Zwei der Hartgesottensten, die eine verbotene Zone an der Westseite des Palastes bewachten, ließen sich zwar von ihm zum Bier einladen, ansonsten wurde er mit ihnen nicht recht warm. Richard betrachtete dies als Herausforderung. Schließlich kam er auf die Idee, ihnen die Dienste von vier Prostituierten zu bezahlen — zwei für jeden — um ihre Aufmerksamkeit zu gewinnen. Sie wollten wissen, warum. Richard erklärte ihnen, daß der Palast ihn mit Geld versorge und er nicht einsehe, warum nur er etwas davon haben sollte. Er erklärte ihnen, sie müßten den ganzen Tag auf den Beinen sein, um den Palast zu bewachen, deshalb sei es nur gerecht, wenn der Palast ihnen mal eine Frau bezahlte.
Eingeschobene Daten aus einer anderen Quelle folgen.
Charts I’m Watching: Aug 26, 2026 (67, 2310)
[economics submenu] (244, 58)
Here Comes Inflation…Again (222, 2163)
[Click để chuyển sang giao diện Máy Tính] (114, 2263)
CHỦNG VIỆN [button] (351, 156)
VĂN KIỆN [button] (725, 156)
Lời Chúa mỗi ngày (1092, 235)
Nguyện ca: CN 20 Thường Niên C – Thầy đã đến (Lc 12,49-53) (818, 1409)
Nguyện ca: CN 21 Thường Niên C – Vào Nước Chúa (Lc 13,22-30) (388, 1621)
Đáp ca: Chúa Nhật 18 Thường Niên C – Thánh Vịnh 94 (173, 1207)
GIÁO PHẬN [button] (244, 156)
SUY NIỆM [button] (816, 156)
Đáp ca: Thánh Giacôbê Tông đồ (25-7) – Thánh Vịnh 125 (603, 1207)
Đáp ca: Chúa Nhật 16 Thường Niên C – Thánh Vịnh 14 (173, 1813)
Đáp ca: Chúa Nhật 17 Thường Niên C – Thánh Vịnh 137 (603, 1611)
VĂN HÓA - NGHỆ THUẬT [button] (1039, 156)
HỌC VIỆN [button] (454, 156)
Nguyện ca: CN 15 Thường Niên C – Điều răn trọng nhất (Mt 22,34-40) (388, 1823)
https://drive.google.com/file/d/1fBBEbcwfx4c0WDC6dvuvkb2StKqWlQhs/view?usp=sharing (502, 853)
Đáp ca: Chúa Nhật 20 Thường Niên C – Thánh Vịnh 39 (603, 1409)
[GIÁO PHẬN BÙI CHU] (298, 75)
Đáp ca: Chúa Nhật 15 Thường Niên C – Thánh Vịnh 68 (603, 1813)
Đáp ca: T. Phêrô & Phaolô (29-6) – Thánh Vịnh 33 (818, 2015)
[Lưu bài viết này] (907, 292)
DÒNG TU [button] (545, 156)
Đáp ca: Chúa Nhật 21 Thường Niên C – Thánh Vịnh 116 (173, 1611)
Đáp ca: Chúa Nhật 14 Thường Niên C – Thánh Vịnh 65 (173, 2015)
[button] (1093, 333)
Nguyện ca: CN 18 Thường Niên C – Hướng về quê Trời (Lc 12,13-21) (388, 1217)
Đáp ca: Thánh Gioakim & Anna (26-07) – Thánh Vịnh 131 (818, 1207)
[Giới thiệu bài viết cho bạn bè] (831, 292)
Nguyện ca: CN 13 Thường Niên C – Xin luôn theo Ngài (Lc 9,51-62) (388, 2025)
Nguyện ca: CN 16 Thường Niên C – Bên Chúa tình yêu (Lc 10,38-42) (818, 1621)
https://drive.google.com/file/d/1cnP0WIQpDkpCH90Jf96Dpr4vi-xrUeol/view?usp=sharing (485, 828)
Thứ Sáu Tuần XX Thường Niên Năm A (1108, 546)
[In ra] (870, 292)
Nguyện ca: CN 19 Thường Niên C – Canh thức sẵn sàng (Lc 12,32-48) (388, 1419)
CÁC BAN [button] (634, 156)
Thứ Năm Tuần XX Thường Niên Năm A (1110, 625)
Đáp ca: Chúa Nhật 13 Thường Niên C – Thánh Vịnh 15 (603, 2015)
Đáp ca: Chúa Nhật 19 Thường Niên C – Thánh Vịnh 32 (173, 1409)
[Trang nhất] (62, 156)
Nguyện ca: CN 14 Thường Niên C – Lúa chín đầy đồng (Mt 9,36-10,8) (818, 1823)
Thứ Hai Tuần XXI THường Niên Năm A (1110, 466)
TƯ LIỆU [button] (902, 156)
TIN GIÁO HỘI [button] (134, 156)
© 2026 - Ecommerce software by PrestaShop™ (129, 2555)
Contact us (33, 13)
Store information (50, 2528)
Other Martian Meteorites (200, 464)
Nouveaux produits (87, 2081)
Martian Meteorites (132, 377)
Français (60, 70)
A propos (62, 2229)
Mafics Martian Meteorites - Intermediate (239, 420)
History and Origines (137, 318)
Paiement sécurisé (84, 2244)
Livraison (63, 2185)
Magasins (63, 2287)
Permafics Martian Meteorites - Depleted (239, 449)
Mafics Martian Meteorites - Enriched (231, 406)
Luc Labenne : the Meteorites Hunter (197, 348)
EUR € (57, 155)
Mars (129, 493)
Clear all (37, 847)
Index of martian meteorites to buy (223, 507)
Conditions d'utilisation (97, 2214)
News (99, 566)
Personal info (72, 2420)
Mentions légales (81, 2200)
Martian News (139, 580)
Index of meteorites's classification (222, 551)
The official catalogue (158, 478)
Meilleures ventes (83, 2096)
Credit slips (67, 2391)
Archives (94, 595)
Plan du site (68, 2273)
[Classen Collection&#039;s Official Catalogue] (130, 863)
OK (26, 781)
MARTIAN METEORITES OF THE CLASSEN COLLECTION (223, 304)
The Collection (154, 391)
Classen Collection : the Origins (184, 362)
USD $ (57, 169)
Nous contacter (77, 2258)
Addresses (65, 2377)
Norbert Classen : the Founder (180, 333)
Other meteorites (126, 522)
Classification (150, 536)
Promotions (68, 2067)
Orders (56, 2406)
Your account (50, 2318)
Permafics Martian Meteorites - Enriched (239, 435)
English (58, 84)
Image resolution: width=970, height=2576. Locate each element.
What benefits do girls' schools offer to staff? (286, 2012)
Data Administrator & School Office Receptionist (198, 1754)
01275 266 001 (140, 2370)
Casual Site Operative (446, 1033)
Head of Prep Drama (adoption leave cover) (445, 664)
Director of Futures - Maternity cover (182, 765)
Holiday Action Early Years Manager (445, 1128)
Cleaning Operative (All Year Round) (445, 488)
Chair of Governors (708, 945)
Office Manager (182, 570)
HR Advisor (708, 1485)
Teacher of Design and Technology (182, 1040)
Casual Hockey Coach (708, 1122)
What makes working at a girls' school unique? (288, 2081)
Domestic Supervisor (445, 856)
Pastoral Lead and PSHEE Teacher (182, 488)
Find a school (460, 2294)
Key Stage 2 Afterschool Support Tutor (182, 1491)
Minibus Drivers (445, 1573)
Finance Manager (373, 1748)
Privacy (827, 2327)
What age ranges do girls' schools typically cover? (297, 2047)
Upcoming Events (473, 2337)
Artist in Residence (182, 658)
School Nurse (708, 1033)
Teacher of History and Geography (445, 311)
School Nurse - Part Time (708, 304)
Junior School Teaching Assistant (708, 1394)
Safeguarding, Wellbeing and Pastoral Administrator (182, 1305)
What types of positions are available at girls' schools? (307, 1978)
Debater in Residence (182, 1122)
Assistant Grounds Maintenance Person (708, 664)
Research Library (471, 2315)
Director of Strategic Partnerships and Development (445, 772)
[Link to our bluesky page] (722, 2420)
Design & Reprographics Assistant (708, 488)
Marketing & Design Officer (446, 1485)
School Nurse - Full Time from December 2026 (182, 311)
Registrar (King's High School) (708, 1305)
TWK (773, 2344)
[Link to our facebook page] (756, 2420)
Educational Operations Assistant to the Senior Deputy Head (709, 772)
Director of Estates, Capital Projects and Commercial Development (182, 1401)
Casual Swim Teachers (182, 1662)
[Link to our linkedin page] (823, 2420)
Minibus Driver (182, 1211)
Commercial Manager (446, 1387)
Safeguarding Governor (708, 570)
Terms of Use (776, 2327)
Das Angebot war zu gut, um es auszuschlagen. Schon bald zwinkerten sie ihm verstohlen zu, wenn er vorüberging. Nachdem er sie erst einmal mit seinem Angebot gefügig gemacht hatte, sorgte er dafür, daß sie Grund hatten, ihm noch häufiger zuzuzwinkern.

Wie Richard vorausgesehen hatte, begann die beiden Posten mit ihren Techtelmechteln zu prahlen. Als einige der anderen Männer dahinterkamen, daß Richard den beiden bereitwillig die Dienste der Damen zur Verfügung gestellt hatte, wiesen sie darauf hin, es sei den anderen gegenüber nicht gerecht, ausgeschlossen zu werden. Richard gestand ihrem Argument eine gewisse Logik zu. Doch fehlte ihm die Zeit, individuelle Wünsche zu erfüllen, und schließlich hatte er eine Idee.

Er fand die Madame eines Bordells, die aufgeschlossen war für ein originelles geschäftliches Arrangement. Er stellte dem Etablissement einen Vorschuß zur Verfügung, der nur seinen ›Freunden‹ offenstand. Er rechnete sich aus, daß er auf diese Weise dem Palast einer individuellen Regelung gegenüber tatsächlich sogar Geld ersparte.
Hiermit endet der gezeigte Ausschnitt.